Mon frère sentit défaillir son courage. « C’est la malédiction de mon père qui me poursuit ! s’écria-t-il en pleurant. Et toi aussi, tu es perdue, douce sœur ! et toi aussi, Zoraïde !

– Ta plainte est inutile ! lui dit un des voleurs tout en lui liant fortement les mains derrière le dos. Et ne reste pas ici plus longtemps, crois-moi, car le Maître mord ses lèvres et tourmente son poignard : cesse donc de l’irriter par ta présence, si tu veux vivre une nuit encore. Allons ! suis-nous ! »

Tandis que les voleurs s’efforçaient d’entraîner mon frère hors de la tente, trois de leurs compagnons y entraient avec un nouveau prisonnier. Quoique la situation critique dans laquelle se trouvait mon pauvre Mustapha dût alors le préoccuper bien vivement, il ne put cependant s’empêcher de remarquer la prodigieuse ressemblance qui existait entre cet homme et lui. Seulement, le nouveau venu était plus brun de visage et portait la barbe beaucoup plus longue.

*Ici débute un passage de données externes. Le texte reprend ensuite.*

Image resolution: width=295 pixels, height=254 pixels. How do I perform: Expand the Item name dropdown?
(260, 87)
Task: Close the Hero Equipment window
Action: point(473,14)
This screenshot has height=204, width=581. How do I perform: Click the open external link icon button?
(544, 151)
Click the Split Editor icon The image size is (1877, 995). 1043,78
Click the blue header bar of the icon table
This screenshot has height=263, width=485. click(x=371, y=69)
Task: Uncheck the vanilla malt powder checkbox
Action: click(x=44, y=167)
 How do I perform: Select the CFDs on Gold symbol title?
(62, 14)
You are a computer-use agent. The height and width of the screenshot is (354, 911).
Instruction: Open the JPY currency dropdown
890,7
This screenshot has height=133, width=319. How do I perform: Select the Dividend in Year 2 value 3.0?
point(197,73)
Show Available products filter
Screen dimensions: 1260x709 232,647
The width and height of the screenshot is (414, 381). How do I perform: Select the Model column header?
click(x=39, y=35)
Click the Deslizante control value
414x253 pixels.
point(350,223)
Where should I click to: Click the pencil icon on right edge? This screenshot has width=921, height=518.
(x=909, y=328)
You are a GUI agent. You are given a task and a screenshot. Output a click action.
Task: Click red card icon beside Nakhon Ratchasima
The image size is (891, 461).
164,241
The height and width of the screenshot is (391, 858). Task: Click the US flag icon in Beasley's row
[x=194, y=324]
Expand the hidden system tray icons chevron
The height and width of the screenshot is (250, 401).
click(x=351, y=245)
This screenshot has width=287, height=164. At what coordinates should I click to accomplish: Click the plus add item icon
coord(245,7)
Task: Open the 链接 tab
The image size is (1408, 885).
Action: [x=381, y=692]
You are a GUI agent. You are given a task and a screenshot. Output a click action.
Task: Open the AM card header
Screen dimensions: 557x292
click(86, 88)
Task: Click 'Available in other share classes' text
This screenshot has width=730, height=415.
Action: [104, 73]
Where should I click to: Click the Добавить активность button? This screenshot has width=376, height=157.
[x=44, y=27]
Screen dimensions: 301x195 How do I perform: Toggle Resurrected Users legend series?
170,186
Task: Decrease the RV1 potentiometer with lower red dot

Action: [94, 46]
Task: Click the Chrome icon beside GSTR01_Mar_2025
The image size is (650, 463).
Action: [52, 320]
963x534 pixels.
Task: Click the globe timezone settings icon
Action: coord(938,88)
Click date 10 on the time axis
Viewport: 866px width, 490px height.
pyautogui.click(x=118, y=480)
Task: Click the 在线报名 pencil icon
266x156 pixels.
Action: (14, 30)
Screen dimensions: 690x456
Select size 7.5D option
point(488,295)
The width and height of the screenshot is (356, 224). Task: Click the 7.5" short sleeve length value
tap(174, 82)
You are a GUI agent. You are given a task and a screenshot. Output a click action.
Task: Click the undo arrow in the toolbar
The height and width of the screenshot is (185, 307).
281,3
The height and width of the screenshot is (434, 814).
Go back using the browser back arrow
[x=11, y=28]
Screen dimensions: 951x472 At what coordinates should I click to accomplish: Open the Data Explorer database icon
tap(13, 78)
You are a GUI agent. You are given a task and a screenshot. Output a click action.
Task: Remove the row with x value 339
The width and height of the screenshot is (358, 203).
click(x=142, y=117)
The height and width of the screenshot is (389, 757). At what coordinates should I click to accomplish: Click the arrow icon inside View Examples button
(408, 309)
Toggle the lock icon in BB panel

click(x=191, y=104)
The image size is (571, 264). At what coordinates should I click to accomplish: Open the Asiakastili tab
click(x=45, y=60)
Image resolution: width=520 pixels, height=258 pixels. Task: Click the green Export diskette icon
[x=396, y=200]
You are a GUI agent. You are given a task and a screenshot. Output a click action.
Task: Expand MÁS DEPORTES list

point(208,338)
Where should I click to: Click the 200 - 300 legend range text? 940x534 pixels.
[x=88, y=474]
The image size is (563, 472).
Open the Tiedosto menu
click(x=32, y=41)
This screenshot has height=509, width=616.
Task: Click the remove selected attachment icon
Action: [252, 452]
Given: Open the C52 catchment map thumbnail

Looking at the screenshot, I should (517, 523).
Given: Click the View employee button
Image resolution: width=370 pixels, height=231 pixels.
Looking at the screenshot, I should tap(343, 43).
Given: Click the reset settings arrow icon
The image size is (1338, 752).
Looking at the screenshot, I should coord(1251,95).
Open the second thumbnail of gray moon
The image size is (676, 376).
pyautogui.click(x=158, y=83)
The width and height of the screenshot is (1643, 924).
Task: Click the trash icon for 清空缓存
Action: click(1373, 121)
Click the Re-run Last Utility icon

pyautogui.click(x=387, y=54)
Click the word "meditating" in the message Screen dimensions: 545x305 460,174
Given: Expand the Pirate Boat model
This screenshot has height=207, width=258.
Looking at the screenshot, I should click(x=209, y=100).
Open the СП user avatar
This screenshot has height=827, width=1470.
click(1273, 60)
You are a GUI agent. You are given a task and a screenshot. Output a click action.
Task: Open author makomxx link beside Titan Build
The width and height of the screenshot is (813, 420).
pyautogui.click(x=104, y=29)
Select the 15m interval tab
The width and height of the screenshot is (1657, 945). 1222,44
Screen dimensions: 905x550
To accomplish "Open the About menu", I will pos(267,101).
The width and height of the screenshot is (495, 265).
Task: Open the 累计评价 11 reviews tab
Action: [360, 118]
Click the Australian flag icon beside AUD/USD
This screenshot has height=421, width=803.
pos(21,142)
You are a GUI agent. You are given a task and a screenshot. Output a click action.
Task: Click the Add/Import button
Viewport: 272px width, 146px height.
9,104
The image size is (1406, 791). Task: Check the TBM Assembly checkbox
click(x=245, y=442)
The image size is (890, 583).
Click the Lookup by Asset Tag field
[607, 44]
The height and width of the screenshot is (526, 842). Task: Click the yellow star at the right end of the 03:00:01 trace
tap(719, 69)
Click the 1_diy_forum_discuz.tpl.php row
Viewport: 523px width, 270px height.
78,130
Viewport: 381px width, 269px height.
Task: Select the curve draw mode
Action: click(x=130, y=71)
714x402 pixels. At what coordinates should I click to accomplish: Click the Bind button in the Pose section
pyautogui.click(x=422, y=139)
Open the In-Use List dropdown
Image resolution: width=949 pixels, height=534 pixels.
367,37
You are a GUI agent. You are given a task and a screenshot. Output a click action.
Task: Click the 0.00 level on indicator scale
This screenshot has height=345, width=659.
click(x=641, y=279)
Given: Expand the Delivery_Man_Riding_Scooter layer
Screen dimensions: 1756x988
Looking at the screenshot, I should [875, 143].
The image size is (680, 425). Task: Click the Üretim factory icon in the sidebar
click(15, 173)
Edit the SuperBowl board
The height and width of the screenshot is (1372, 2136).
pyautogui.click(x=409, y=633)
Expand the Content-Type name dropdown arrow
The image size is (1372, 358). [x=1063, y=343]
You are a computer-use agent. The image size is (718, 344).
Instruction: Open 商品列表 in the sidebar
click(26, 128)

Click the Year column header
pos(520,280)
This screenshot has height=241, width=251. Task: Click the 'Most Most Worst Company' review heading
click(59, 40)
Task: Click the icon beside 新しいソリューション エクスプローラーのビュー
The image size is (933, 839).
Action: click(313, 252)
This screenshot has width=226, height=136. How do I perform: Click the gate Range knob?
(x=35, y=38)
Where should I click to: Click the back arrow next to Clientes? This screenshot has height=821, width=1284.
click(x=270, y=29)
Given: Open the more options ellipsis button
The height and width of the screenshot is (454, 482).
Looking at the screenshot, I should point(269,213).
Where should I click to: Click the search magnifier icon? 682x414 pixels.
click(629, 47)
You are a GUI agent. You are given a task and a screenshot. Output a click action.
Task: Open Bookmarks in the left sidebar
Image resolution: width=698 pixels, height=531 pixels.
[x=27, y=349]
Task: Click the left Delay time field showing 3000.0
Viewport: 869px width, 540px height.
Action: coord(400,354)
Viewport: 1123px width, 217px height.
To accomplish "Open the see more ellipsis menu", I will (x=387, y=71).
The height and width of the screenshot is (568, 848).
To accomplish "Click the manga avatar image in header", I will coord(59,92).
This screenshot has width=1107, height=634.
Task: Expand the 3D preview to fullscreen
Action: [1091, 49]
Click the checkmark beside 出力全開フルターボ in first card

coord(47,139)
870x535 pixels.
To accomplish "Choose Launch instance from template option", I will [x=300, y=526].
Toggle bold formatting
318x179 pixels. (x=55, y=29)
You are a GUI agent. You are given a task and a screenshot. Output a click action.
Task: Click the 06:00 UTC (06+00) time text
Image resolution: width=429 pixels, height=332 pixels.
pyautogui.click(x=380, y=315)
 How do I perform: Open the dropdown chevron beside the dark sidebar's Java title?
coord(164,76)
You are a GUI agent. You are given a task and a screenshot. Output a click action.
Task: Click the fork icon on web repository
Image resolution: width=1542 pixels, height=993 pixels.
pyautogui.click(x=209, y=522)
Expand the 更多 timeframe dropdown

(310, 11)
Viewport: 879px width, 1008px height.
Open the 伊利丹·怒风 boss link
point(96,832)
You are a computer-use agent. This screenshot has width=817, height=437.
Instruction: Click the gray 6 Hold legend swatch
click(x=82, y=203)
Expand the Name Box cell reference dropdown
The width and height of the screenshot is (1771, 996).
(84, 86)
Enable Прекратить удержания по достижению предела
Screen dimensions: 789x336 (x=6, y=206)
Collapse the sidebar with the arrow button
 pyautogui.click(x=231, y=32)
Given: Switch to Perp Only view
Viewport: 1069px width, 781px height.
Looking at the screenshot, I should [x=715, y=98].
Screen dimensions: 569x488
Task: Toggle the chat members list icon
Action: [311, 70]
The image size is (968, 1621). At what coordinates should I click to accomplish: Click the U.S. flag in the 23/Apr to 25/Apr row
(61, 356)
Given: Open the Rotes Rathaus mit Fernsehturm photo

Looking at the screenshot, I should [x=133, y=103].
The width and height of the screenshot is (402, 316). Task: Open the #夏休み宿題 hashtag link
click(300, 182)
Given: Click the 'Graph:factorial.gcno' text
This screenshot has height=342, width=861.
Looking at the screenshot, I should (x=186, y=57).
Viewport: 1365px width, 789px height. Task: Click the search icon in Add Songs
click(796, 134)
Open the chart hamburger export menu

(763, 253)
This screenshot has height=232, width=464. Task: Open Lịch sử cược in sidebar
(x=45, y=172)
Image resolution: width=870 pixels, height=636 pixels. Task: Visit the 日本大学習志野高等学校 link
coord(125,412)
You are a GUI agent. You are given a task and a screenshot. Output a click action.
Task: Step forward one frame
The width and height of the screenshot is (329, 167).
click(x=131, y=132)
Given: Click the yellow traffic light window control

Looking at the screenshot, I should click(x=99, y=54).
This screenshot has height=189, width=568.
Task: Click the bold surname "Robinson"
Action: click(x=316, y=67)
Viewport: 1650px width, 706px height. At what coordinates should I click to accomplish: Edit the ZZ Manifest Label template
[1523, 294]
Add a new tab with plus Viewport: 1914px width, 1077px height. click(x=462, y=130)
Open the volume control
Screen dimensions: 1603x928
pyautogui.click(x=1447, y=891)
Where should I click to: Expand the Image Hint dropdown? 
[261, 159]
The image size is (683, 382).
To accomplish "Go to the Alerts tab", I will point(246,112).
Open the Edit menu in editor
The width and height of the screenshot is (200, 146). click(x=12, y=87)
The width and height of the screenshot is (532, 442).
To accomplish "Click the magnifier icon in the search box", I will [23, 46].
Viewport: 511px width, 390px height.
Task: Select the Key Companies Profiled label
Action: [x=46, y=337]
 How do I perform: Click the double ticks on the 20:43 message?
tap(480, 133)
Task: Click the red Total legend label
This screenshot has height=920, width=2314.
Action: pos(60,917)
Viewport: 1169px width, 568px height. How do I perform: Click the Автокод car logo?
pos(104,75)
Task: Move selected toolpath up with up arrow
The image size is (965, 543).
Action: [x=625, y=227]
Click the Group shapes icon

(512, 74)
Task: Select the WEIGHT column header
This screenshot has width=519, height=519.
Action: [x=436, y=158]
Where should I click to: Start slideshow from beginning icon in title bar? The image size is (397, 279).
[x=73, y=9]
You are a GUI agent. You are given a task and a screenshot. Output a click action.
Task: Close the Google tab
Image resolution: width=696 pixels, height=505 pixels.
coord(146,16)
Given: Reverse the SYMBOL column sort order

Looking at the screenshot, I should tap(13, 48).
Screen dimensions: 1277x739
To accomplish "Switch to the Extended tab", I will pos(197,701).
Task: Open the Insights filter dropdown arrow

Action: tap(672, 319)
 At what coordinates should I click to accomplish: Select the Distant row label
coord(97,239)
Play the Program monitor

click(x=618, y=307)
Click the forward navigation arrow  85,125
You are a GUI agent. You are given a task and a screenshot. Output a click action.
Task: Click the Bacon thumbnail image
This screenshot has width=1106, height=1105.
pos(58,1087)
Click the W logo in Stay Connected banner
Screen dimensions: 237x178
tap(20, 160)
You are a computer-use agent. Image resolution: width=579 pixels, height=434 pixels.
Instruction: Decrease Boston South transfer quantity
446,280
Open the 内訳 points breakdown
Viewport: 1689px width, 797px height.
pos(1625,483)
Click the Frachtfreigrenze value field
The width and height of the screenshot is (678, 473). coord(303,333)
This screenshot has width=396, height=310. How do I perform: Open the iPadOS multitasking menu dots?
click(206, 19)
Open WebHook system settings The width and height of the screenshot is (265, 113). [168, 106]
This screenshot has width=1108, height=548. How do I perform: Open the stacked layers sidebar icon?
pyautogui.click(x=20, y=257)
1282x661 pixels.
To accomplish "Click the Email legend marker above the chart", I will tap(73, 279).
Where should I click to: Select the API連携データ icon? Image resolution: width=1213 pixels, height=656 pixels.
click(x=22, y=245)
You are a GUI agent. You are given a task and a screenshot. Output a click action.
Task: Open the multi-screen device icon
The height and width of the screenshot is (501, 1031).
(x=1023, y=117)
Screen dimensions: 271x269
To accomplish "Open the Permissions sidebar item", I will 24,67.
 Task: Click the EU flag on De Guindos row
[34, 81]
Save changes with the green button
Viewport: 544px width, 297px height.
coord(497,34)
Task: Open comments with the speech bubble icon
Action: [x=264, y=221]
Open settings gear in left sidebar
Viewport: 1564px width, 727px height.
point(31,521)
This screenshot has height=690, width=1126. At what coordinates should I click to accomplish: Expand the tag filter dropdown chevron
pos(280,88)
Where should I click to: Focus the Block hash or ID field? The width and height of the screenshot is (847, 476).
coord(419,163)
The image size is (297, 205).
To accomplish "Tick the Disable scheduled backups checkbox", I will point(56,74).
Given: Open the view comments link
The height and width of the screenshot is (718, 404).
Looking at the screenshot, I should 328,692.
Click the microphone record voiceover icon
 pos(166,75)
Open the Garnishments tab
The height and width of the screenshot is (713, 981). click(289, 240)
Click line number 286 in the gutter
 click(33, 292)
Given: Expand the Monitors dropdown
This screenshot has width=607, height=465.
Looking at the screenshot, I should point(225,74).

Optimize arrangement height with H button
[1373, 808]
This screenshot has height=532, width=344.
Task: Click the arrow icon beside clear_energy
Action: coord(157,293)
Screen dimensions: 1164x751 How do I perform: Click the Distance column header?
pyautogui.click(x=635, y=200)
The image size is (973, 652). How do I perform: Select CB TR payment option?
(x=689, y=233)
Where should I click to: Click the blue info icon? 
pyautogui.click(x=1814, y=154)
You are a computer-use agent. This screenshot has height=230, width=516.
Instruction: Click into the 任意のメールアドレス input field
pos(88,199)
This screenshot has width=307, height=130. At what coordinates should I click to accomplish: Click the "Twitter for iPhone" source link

« Nous t’amenons le pacha que tu nous as désigné, dirent les voleurs en poussant leur prisonnier devant Mebrouk.

– Qu’est-ce à dire ? s’écria le chef en portant alternativement ses regards de mon frère à celui qu’on lui présentait. Est-ce un miracle, une jonglerie ? » Et s’adressant aux prisonniers : « Êtes-vous donc parents, frères ? Mais parlez donc, misérables ! Lequel de vous est le pacha mon ennemi ?

– Si tu cherches le pacha de Zuleïka, répondit le dernier venu avec hauteur, c’est moi ! »

Le chef darda longuement sur lui son fauve regard, et l’on pouvait juger, à la crispation nerveuse de sa lèvre, la colère qui l’agitait en présence de son ennemi. Il réussit cependant à se dominer, et, sans mot dire, il fit signe d’emmener le pacha. S’approchant ensuite de mon frère, il détacha lui-même ses liens et l’invita à s’asseoir à côté de lui.

« Par le Prophète ! s’écria-t-il lorsqu’ils furent seuls, c’est une étrange direction du ciel, il faut l’avouer, qui t’a jeté dans les mains de mes hommes, précisément à l’heure ou je faisais rechercher le pacha de Zuleïka.